I feel as the rubber band tied around my arm is loosened, and I release my clenched fist as if by habit to allow the blood to flow more freely, so that the seven vials can be filled with my precious blood quickly, so I could leave.

I look back into the mirror at the image of my self and see my truth. I look into my eyes, eyes that try so very hard to hide the truth that I am tired of this. Really tired of this. I look at my face, and I know that I wish it was all gone away, the nurses, the doctors, the tests, the operations, everything.

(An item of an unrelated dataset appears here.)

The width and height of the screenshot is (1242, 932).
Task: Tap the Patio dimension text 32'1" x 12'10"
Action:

And I blink, and I know that it has not. That it will not. This is my truth now. This is my life. And so I wait as the seventh vial is filled and I look at myself and silently tell the image staring back at me that it’s okay. This is what it is now, and we are fine. We are alive, and I take a deep breath and let it go slowly from my chest, and I know that all I can do is make the best of it. Regretting it, hating it and wishing otherwise is human nature, and if I never visit those places on occasion, I will never appreciate that despite all that I have to face on this new journey, I am able to still do so much, albeit not as much as I could before. And that’s okay. It really is.

I watch as the needle is removed and I press the gauze tightly against my skin and wait for what platelets I have to do their job and clot the wound. As a bandage is applied to my arm I smile and thank the nurse and once more glance at the image of that man that so desperately wishes he were not here and I tell him it’s okay. We’ll get through this all with love, humor, positivity, and in the faith than we can. And I see his eyes brighten and a smile enters those pools of brown life, and he winks at me and I too know that it’s all going to be okay.